* PROBLEM DETAILS
From the records below, please repeat exactly the line that has "EN (706, 106)", the line that has "Subscribe (146, 2430)", and every line between them, and nothing else.

THE DATA Block Start

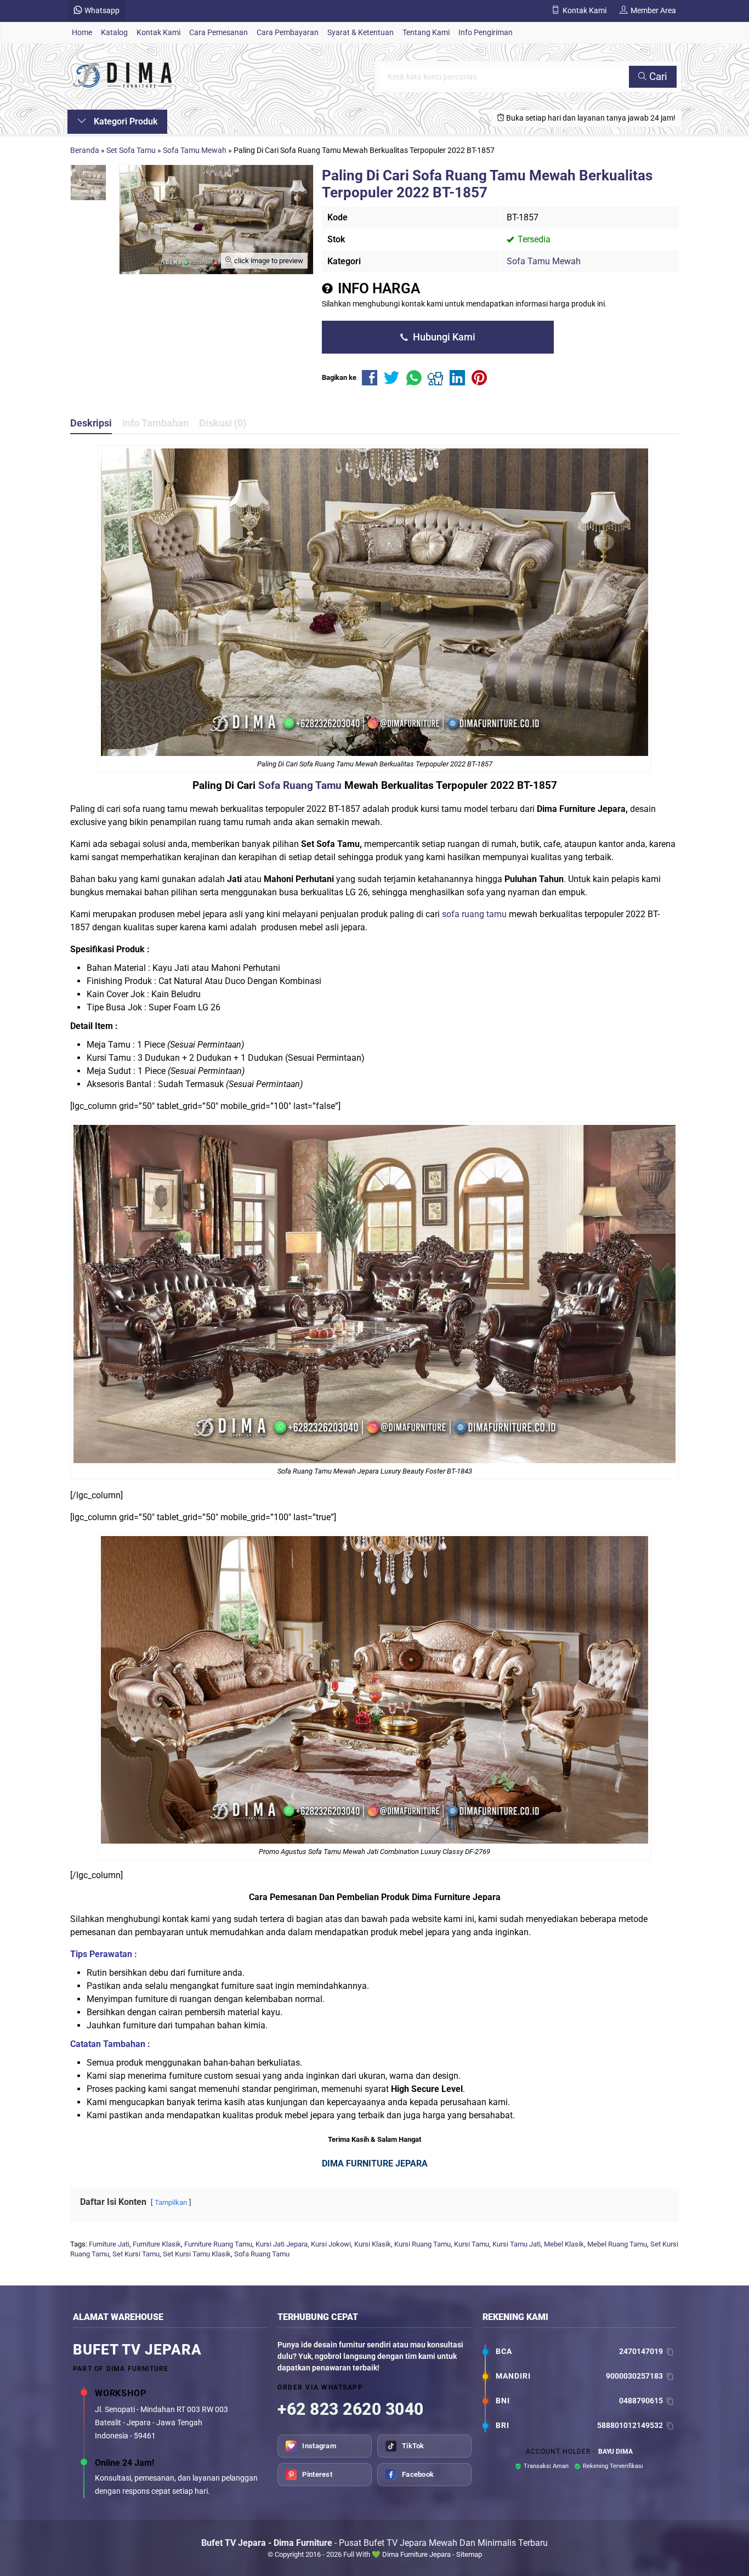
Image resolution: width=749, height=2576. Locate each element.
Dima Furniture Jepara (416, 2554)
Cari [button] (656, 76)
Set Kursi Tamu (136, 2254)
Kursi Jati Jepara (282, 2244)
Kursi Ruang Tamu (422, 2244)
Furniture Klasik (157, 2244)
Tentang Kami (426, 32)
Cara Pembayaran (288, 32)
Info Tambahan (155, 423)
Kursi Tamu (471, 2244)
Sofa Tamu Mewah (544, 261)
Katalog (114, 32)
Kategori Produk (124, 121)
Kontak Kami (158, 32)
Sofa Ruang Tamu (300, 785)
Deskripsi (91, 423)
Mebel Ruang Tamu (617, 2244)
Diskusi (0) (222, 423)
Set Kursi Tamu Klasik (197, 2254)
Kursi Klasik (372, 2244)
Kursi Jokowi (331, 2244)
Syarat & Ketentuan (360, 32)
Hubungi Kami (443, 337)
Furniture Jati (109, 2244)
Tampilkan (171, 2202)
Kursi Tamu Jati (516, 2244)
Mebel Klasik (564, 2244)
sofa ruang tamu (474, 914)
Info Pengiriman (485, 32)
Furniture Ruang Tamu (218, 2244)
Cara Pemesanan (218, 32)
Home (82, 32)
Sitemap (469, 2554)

THE DATA Block End
THE DATA Block Start

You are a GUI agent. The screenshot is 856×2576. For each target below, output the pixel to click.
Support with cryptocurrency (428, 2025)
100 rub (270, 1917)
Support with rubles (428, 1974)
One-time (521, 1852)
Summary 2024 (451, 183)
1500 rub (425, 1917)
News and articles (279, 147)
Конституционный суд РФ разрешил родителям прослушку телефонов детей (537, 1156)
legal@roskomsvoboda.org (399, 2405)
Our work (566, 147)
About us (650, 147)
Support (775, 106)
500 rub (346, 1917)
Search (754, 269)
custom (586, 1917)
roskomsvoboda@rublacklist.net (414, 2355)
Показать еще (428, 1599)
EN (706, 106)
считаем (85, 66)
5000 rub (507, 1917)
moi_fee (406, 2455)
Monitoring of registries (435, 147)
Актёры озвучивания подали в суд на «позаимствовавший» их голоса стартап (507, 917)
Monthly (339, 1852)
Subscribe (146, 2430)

THE DATA Block End

* TASK OUTPUT
EN (706, 106)
считаем (85, 66)
5000 rub (507, 1917)
moi_fee (406, 2455)
Monitoring of registries (435, 147)
Актёры озвучивания подали в суд на «позаимствовавший» их голоса стартап (507, 917)
Monthly (339, 1852)
Subscribe (146, 2430)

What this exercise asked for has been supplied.